Copy each of the rows below word for word, leaving out the pictures.

>> Start

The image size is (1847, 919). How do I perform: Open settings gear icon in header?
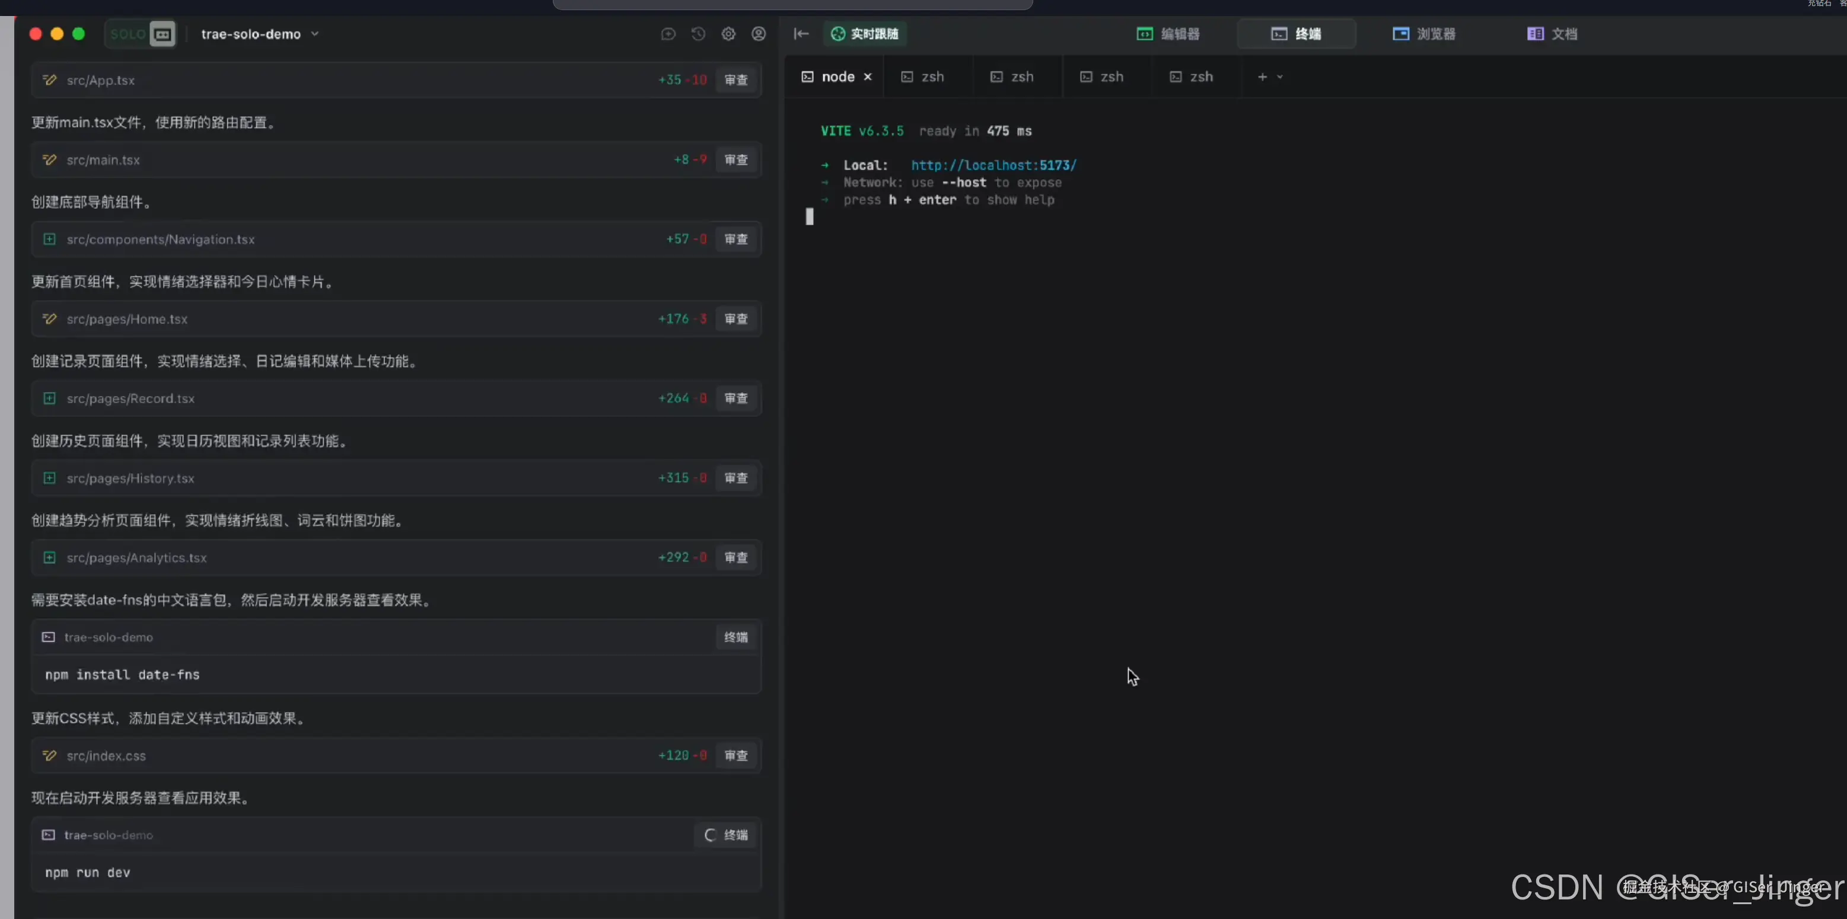(x=728, y=34)
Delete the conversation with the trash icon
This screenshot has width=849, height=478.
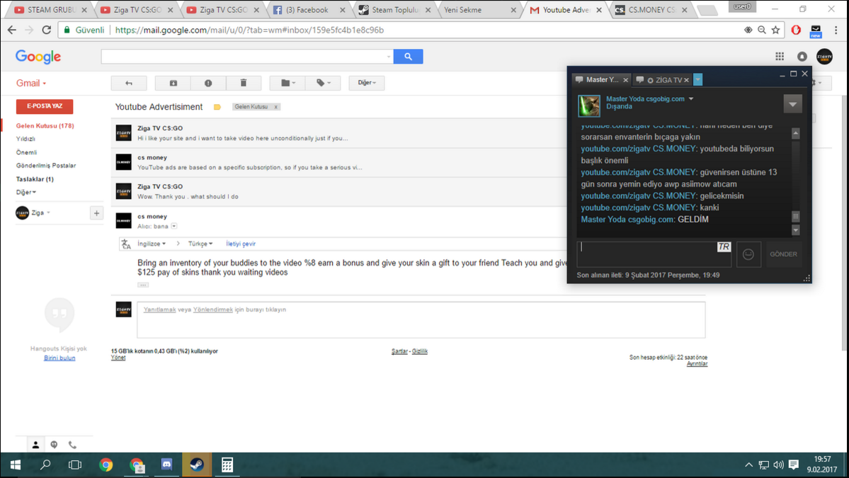243,83
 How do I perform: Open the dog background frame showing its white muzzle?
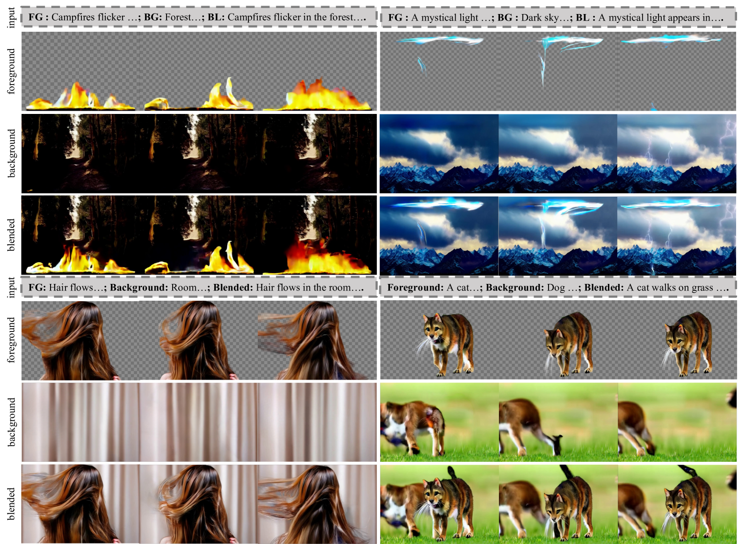pos(440,422)
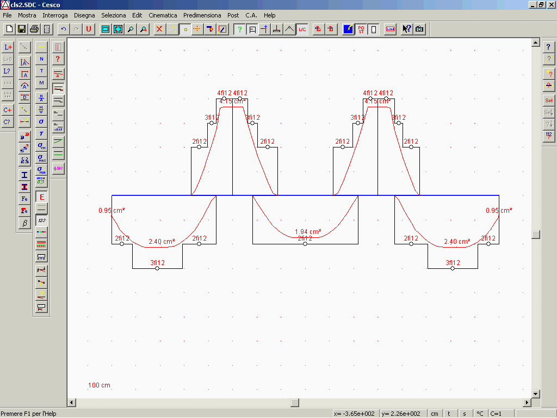Expand the Interroga menu
The width and height of the screenshot is (557, 418).
(55, 15)
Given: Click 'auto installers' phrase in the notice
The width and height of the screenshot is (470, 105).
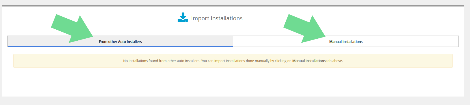Looking at the screenshot, I should pyautogui.click(x=188, y=61).
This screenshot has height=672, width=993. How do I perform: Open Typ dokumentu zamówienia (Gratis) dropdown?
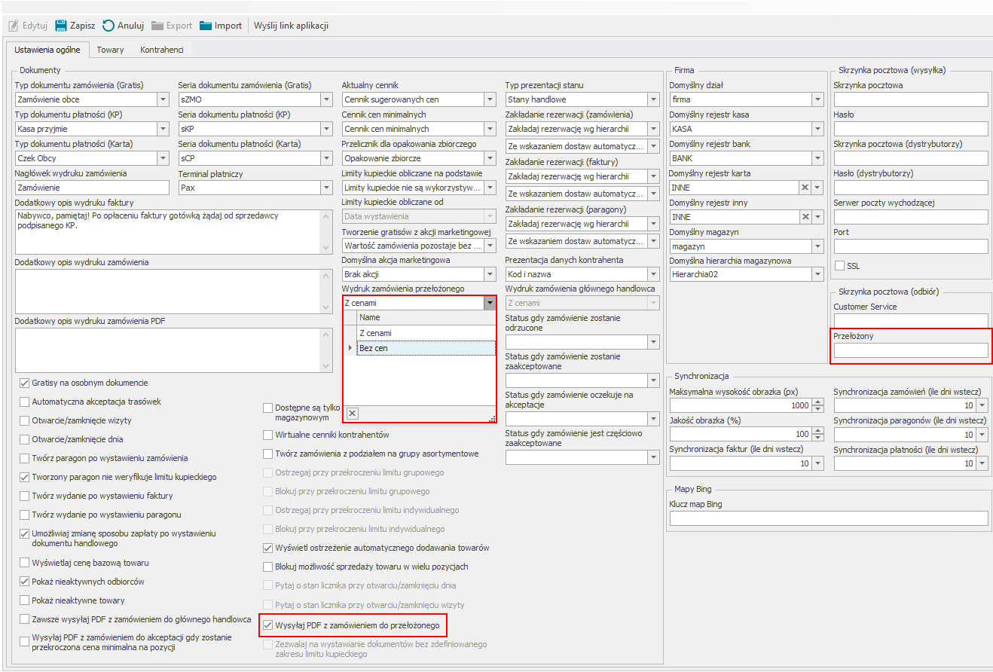point(163,99)
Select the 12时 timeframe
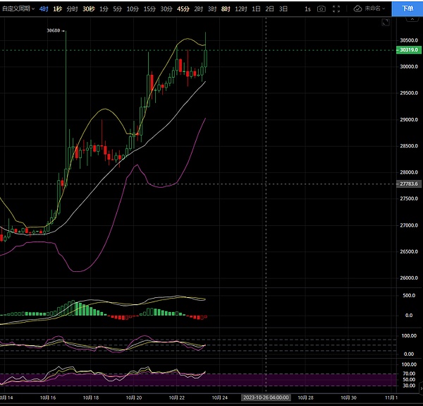 (241, 9)
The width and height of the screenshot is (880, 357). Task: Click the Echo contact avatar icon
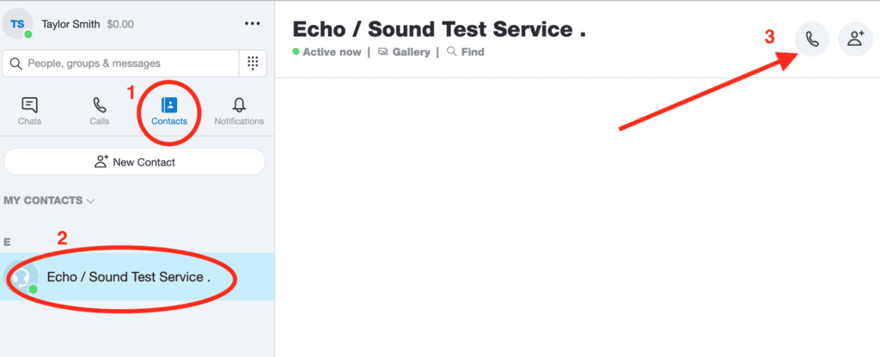[21, 277]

>> End

Task answer →
The image size is (1847, 919). How do I perform: Open settings gear icon in header?
(x=728, y=34)
Delete the conversation with the trash icon
This screenshot has width=849, height=478.
243,83
 How do I perform: Open the dog background frame showing its white muzzle?
pos(440,422)
Expand the Interroga menu
The width and height of the screenshot is (557, 418).
(55, 15)
Given: Click 'auto installers' phrase in the notice
The width and height of the screenshot is (470, 105).
Looking at the screenshot, I should pyautogui.click(x=188, y=61).
This screenshot has height=672, width=993. How do I perform: Open Typ dokumentu zamówienia (Gratis) dropdown?
point(163,99)
Select the 12时 timeframe
 (241, 9)
The width and height of the screenshot is (880, 357). Task: Click the Echo contact avatar icon
[21, 277]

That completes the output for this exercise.